### Ausgangstext ###

Am Nasenring des BND?
Ein Interview mit Erich Schmidt-Eenboom über die deutschen Journalisten in den Jahren des Kalten Krieges
Fernseh-, Radio- und Printmedien berichteten bis zum Tag der Veröffentlichung nicht über das Buch "Undercover - Der BND und die deutschen Journalisten" des Geheimdienstkritikers Erich Schmidt-Eenboom. Das ARD-Morgenmagazin wagte jedoch einen ersten Vorstoß und lud den ehemaligen Panorama-Redaktionschef und heutigen Londoner Korrespondenten der ARD, Joachim Wagner und Gräfin Marion Dönhoff, Herausgeberin der ZEIT, zum Interview. Telepolis-Korrespondentin Christiane Schulzki-Haddouti sprach mit Erich Schmidt-Eenboom.
Es wurden jetzt einige Beiträge vorbereitet, die nicht gesendet oder gedruckt wurden. "Kennzeichen D" hat sich dafür interessiert, aber kurzfristig abgewinkt. Stern hatte etwas vorbereitet, aber ebenfalls kurzfristig verschoben. Auch im Spiegel herrschte Schweigen. Denken Sie, die Redaktionen haben sich selbst beschränkt, um Schaden von sich selbst abzuwenden?
Schmidt-Eenboom: Bei manchen, ZDF voran, herrschte die Einschätzung, wenn man darüber etwas macht, muß man berücksichtigen was im eigenen Hause war. Da hat das ZDF lieber ganz darauf verzichtet. Die anderen halten sich ein wenig zurück. Ich hatte den Eindruck, keiner will den ersten Schritt tun. Der Damm ist erst gebrochen, als das Morgenmagazin der ARD so mutig war, in der Sendung nicht nur Marion Gräfin Dönhoff, sondern auch den Londoner Korrespondenten Joachim Wagner mit dem Buch zu konfrontieren. Einer mußte den ersten Schritt wagen, dann ist es Medienthema. Ich habe in den letzten zwei Tagen zehn Interviews gegeben - jetzt will keiner mehr zurückstehen.
Was geschah im Vorfeld des Buches? Die Redaktionen wußten ja spätestens im November 1997, daß sie an diesem Buch arbeiteten. Spiegel, FAZ, Focus ...
Schmidt-Eenboom: Nun, einzelne Interviewpartner wußten es viel eher. Aber man beginnt nicht mit den Interviews, sondern arbeitet erst einmal die Liste ab: Was haben die Leute publiziert, was wurde an anderen Stellen über sie publiziert? In der DDR und auch in der westlichen linken Szene standen einzelne bereits im Verdacht auf der Payroll des Bundesnachrichtendienstes zu stehen. In einer späteren Phase habe ich dann Interviews mit den Betroffenen gemacht und natürlich auch mit Fachleuten der deutschen Medien.

###

■ **Gestellte Aufgabe A**: Zitieren Sie aus dem Ausgangstext wortgetreu die Passage, die mit den Worten "Am Nasenring des" beginnt und mit "mit Erich Schmidt-Eenboom." endet.
Der Ausgangstext und die Einträge stehen in keinerlei Zusammenhang.

### Übungsmaterial ###

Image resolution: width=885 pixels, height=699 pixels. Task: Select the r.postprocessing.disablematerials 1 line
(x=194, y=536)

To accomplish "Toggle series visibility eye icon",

###
### Übungsmaterial ###

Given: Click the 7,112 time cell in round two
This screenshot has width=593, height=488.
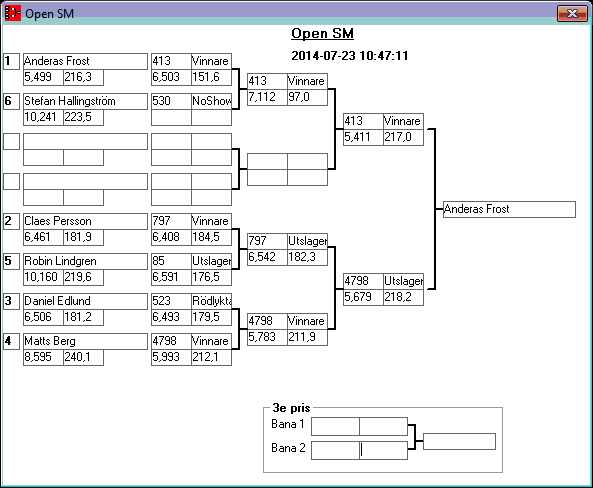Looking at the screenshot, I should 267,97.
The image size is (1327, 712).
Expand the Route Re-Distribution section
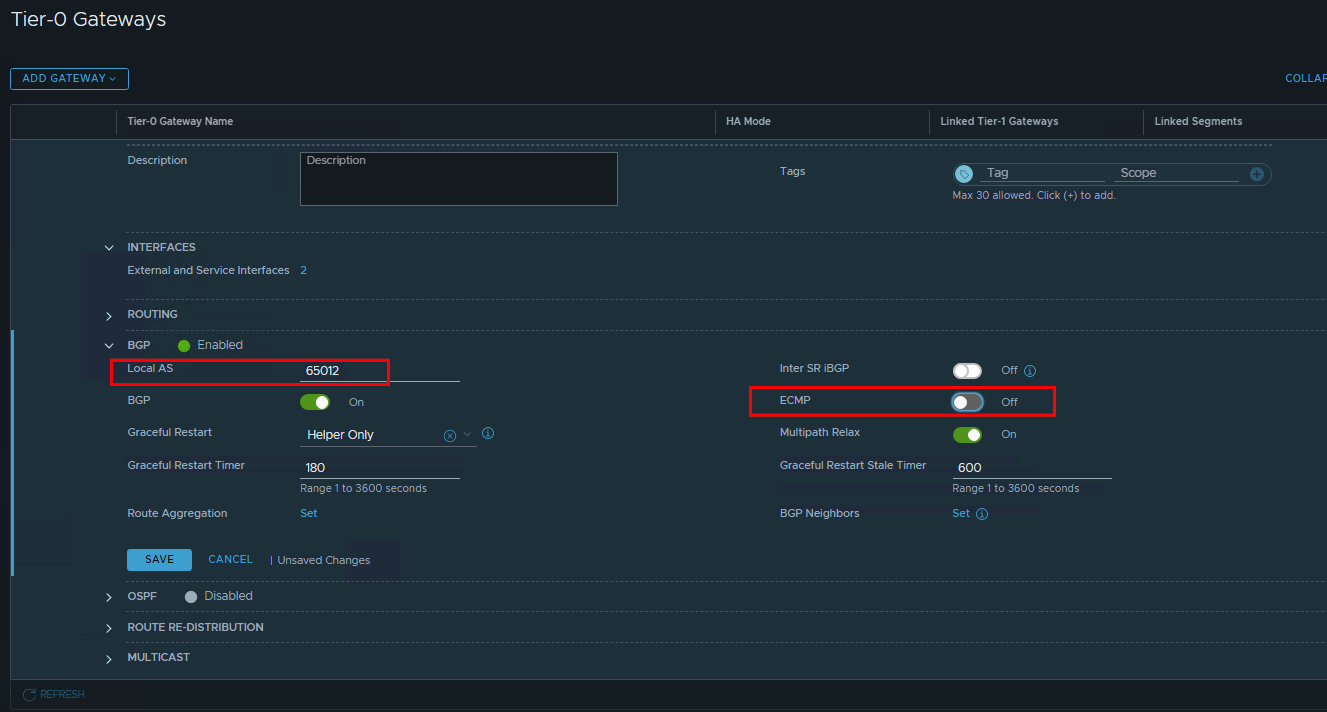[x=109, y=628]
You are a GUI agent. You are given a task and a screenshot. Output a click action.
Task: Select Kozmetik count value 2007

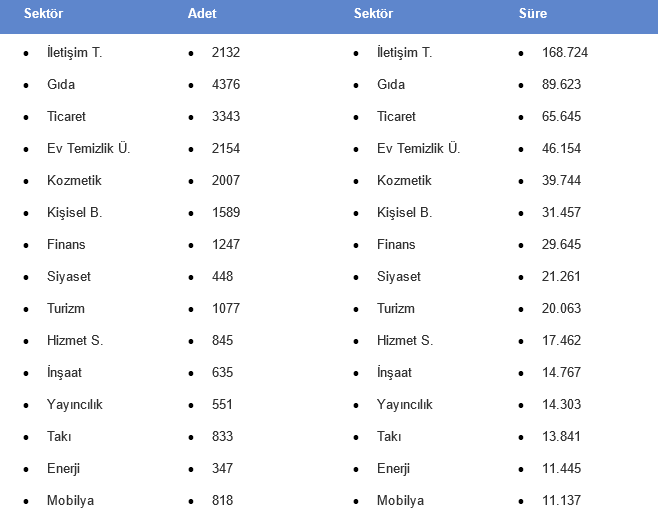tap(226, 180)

###

■ **Gestellte Aufgabe B**: Übertragen Sie den Abschnitt der Einträge von der Zeile mit "Given: Click the 7,112 time cell in round two" bis einschließlich der Zeile mit "tap(226, 180)" in eine JSON-Liste von Zeichenketten, eine pro Zeile und ohne Leerzeilen. Lassen Sie die Bilder dabei weg.

■ **Lösung A**:
Am Nasenring des BND?
Ein Interview mit Erich Schmidt-Eenboom über die deutschen Journalisten in den Jahren des Kalten Krieges
Fernseh-, Radio- und Printmedien berichteten bis zum Tag der Veröffentlichung nicht über das Buch "Undercover - Der BND und die deutschen Journalisten" des Geheimdienstkritikers Erich Schmidt-Eenboom. Das ARD-Morgenmagazin wagte jedoch einen ersten Vorstoß und lud den ehemaligen Panorama-Redaktionschef und heutigen Londoner Korrespondenten der ARD, Joachim Wagner und Gräfin Marion Dönhoff, Herausgeberin der ZEIT, zum Interview. Telepolis-Korrespondentin Christiane Schulzki-Haddouti sprach mit Erich Schmidt-Eenboom.

■ **Lösung B**:
[
  "Given: Click the 7,112 time cell in round two",
  "This screenshot has width=593, height=488.",
  "Looking at the screenshot, I should 267,97.",
  "The image size is (1327, 712).",
  "Expand the Route Re-Distribution section",
  "[x=109, y=628]",
  "You are a GUI agent. You are given a task and a screenshot. Output a click action.",
  "Task: Select Kozmetik count value 2007",
  "tap(226, 180)"
]